Water is made of two hydrogen atoms and one oxygen atom, hence its H2O formula. In typical water molecules, though, those hydrogen atoms have just one proton at their core. In cometary water, a high ratio of its water molecules contain deuterium (D), a form of hydrogen with the standard issue proton plus a neutron. With more than 30 times deuterated water or semi-heavy water (HDO) seen in solar system comets, 3I/ATLAS preserves evidence of radically different conditions in its birthplace billions of years ago.

This image from the Subaru Telescope shows the interstellar comet 3I/ATLAS. Image credit: NAOJ.
Among the vast diversity of chemical compounds, water stands out as an essential molecule for life and astrophysical processes.
From an astrobiology perspective, water is a key solvent for the emergence of life on Earth and is traced throughout the Universe as a potential signpost of extrasolar habitable environments.
In the context of star and planet formation, water in the gas phase acts as an efficient coolant, allowing molecular clouds to collapse into forming stars.
In frozen form, water coats dust grains, allowing them to stick together more efficiently and enabling the rapid growth of planetary cores.
Water has been detected in both the gas and ice phases throughout our Galaxy and in high-redshift galaxies.
These detections span molecular clouds, protostar systems, prestellar cores, protoplanetary disks and solar system bodies, including comets, meteorites, active asteroids, planets and satellites.

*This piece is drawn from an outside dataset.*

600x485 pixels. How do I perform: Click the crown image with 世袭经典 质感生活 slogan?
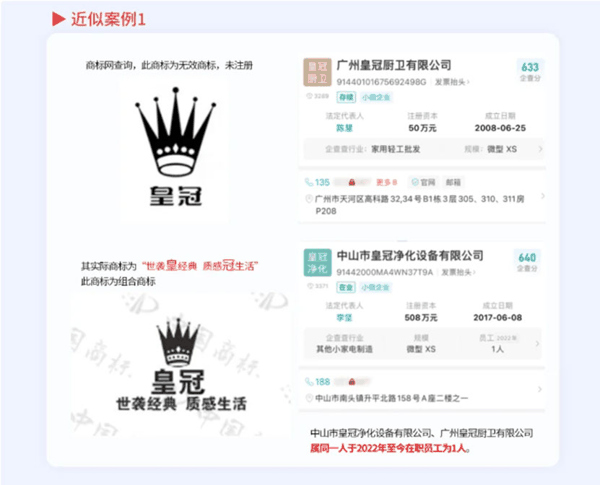pos(171,361)
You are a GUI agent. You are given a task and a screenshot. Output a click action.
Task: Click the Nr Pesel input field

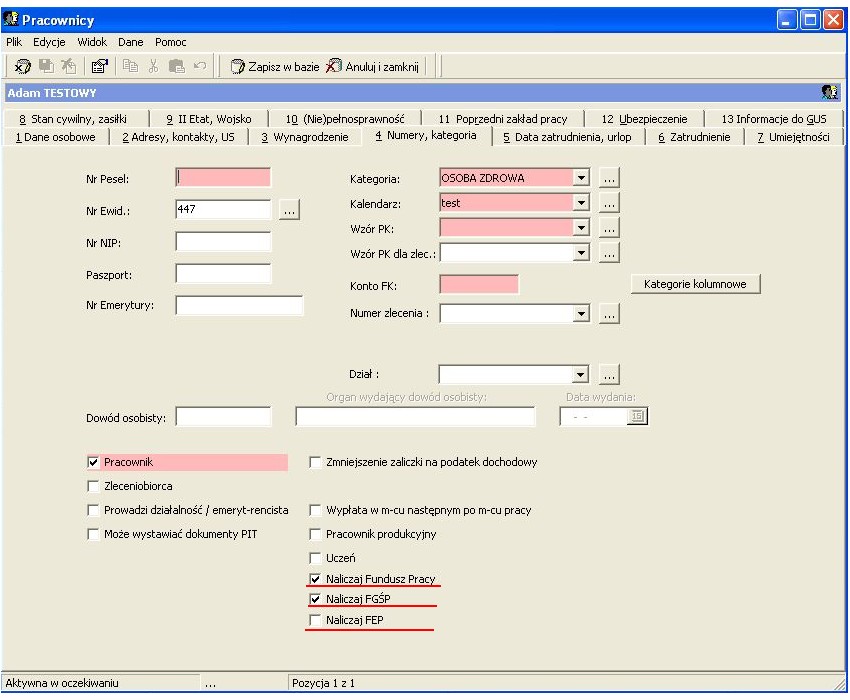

Current studies aim to connect the path of water across these diverse environments to understand its origin and evolution in forming planetary systems.
The deuterium-to-hydrogen (D/H) ratio in water provides a powerful chemical tracer of where water formed, the physical conditions under which it originated and how it was subsequently processed.
“Our new observations with the Atacama Large Millimeter/submillimeter Array (ALMA) show that the conditions that led to the formation of our Solar System are much different from how planetary systems evolved in different parts of our Galaxy,” said Luis E. Salazar Manzano, a Ph.D. student at the University of Michigan.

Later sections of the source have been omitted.